Penelitian juga menunjukkan adanya hubungan positif dan signifikan antara antara political efficacy dengan partisipasi dalam gerakan mahasiswa. Artinya semakin tinggi political efficacy maka semakin tinggi pula partisipasi dalam gerakan mahasiswa. Begitu juga sebaliknya, semakin rendah political efficacy maka semakin rendah pula partisipasi dalam gerakan mahasiswa. Hal tersebut sesuai dengan hasil penelitian dan pendapat yang mengatakan bahwa terdapat keterkaitan antara efikasi politik (political efficacy) dengan partisipasi dalam gerakan sosial. Individu yang mempunyai perasaan mampu berperan atau mempengaruhi sistem politik yang ada (political efficacy), akan mengarahkan keinginan individu tersebut untuk berpartisipasi dalam gerakan sosial (Mangum (2003); Kelly (dalam Haslam, 2001); Michelson (2000); Morrell (2003); Orum (dalam Matulessy, 2003); Pinkleton dkk (dalam Matulessy, 2008)). Mahasiswa merupakan kelompok masyarakat yang paling lama mengalami pendidikan, dimana telah mengalami proses sosialisasi politik terpanjang di antara angkatan muda. Data dan fakta menunjukkan bahwa partisipasi mahasiswa dalam demonstrasi selalu muncul ketika terjadi persoalan- persoalan yang merugikan rakyat. Gerakan mahasiswa selalu muncul dan menentang kebijakan-kebijakan pemerintah yang tidak pro terhadap nasib rakyat. Hal tersebut membuktikan bahwa mahasiswa merupakan individu yang merasa dirinya mampu berperan dan mempengaruhi sistem politik yang ada. Secara konkrit, perasaan berperan tersebut diwujudkan melalui partisipasi dalam demonstrasi menentang kebijakan-kebijakan pemerintah yang merugikan rakyat. Maka dapat disimpulkan bahwa tingginya partisipasi dalam gerakan mahasiswa salah satunya disebabkan oleh tingginya political efficacy pada mahasiswa. Berbagai penelitian yang membuktikan terdapat keterkaitan antara efikasi politik (political efficacy) dengan partisipasi dalam gerakan sosial ditunjukkan antara lain; penelitian dari Kelly (dalam Haslam, 2001) yang menemukan hubungan partisipasi protes pekerja dalam suatu organisasi gerakan sosial dengan variabel efikasi politik (political efficacy); penelitian dari Pinkleton dkk (dalam Matulessy, 2008) yang menemukan korelasi positif antara efikasi politik (political efficacy) dengan partisipasi politik, terutama perilaku memilih; penelitian dari Michelson (2000) yang menemukan tingkatan efikasi politik berkaitan dengan partisipasi politik, terutama keikutsertaan dalam Pemilu.

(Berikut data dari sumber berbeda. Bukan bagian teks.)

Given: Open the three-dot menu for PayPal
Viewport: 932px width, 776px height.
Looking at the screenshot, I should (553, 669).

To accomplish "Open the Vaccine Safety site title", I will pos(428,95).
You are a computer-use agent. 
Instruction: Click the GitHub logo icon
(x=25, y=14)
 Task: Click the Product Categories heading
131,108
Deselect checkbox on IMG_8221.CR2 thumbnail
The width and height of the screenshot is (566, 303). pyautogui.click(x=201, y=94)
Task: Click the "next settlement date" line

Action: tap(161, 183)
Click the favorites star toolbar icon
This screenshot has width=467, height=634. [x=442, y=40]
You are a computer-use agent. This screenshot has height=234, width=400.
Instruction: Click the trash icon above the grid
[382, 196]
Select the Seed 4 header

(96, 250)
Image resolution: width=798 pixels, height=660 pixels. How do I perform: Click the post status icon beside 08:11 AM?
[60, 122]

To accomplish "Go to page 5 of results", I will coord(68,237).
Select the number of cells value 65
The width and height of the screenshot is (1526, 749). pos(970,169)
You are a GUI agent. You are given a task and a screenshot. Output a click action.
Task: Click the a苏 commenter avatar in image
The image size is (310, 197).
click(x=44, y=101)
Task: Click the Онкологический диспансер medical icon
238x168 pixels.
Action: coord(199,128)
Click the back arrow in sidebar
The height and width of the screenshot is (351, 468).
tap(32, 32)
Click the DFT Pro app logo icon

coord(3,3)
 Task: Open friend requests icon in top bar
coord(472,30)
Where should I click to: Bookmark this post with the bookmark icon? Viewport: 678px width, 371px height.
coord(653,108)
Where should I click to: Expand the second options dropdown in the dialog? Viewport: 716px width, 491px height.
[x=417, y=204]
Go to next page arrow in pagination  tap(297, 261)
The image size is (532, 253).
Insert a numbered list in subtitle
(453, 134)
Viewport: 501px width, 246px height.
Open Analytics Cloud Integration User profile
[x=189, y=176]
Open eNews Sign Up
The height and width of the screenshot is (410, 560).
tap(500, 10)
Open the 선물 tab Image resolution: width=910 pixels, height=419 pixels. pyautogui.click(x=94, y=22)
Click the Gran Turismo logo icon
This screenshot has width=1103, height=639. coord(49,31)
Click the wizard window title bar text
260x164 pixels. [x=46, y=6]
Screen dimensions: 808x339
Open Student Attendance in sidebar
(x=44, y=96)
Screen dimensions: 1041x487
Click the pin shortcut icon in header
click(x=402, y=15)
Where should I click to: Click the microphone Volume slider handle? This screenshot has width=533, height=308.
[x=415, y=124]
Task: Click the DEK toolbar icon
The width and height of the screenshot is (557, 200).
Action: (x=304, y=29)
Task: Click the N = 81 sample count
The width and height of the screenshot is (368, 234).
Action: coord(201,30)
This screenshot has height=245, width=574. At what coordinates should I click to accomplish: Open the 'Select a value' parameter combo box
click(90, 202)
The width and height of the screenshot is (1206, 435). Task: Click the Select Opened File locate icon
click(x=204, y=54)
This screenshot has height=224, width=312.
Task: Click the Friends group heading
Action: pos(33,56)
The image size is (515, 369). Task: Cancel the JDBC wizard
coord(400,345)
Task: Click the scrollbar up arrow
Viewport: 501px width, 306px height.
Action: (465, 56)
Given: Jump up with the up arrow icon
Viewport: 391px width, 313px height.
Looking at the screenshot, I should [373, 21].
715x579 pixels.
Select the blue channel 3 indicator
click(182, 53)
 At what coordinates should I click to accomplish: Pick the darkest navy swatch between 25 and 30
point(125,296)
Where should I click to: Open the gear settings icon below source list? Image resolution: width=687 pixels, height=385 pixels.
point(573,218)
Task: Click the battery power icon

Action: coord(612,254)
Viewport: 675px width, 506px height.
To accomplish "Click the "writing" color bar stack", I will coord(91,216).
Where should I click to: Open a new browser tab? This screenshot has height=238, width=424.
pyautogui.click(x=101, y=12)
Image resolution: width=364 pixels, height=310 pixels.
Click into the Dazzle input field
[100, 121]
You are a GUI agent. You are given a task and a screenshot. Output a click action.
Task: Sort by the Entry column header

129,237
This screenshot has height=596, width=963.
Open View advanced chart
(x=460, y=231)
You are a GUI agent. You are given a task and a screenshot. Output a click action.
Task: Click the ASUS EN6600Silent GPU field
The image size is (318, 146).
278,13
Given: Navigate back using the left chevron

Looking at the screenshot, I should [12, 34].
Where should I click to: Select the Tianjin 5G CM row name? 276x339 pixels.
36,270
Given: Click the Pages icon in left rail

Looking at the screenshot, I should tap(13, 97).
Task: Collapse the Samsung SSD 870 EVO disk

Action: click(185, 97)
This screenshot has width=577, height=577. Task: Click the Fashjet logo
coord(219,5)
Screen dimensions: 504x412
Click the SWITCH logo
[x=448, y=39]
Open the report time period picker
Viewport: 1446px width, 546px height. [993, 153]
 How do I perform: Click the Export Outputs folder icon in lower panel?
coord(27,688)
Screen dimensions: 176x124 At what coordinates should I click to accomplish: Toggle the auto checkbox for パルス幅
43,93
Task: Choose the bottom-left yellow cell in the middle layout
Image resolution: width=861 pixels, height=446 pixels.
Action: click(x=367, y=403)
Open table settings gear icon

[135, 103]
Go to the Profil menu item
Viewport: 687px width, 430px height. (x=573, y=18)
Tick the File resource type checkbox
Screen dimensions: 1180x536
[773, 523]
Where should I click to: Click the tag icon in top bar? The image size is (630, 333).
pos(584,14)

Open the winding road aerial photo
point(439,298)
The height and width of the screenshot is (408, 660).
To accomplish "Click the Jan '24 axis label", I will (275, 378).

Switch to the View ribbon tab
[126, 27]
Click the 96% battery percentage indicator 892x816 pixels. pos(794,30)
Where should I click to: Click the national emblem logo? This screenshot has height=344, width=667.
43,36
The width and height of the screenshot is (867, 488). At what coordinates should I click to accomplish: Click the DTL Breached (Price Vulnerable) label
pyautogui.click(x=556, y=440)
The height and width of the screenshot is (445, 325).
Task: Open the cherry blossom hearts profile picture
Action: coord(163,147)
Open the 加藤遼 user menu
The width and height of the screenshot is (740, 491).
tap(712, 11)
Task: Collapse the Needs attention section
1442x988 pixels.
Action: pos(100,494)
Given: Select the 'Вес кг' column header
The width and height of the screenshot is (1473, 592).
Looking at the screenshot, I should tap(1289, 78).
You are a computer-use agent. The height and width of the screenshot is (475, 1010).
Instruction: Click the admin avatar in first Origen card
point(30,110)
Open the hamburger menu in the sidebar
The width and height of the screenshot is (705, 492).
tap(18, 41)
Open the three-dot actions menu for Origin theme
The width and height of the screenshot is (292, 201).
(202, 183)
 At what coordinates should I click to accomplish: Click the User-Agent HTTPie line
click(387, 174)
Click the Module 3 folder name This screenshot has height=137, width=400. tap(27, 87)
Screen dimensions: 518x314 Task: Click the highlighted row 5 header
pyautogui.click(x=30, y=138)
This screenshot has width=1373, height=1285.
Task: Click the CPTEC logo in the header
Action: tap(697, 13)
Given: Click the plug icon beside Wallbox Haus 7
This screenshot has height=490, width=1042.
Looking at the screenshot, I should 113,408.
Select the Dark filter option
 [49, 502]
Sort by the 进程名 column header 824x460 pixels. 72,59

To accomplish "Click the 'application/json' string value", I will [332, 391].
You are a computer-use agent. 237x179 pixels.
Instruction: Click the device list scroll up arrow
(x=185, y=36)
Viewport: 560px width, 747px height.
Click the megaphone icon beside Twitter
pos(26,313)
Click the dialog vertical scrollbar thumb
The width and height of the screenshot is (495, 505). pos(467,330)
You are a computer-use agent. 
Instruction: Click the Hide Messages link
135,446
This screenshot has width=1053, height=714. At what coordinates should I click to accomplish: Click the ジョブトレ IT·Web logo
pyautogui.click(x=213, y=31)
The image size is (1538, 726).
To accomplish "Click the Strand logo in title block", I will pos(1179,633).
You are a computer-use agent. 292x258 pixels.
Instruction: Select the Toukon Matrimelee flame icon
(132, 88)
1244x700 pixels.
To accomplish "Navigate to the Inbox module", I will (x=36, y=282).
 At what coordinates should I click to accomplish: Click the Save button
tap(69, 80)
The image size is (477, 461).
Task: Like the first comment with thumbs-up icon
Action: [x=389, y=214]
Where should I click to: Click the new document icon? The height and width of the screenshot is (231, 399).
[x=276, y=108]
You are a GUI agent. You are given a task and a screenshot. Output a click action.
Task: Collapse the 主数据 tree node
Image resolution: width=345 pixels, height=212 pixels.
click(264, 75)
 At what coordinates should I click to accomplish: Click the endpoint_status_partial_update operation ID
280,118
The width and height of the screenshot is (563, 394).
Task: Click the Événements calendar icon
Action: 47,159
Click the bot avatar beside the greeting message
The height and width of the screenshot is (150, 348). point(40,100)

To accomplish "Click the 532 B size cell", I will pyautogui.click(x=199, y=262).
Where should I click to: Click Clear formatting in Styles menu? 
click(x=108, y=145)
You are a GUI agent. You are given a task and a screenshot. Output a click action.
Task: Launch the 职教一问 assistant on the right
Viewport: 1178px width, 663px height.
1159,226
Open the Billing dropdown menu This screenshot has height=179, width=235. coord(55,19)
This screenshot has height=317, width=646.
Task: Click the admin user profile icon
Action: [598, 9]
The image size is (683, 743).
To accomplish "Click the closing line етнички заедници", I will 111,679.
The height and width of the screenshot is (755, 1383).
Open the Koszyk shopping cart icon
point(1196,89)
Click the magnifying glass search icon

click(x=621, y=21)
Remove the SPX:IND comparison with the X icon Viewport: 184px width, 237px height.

Lebih lanjut Orum (dalam Matulessy, 2003) mengemukakan bahwa individu yang mempunyai perasaan mampu untuk mempengaruhi sistem politik yang ada (political efficacy), akan mengarahkan keinginan individu tersebut untuk berpartisipasi dalam gerakan sosial. Sedangkan dalam konteks pemilu, Muhtadi (2009) menemukan bahwa kenaikan jumlah golput dipicu meluasnya perasaan alienasi politik bahwa pemilu tidak terkait dengan kepentingan pragmatis pemilih. Efikasi politik yang rendah terhadap proses- proses politik, termasuk masalah pemilu, membuat individu merasa bahwa pilihan suara mereka tidak bakal mengubah keadaan. Dua hal tersebut menunjukkan hubungan yang erat antara efikasi politik terhadap partisipasi politik individu.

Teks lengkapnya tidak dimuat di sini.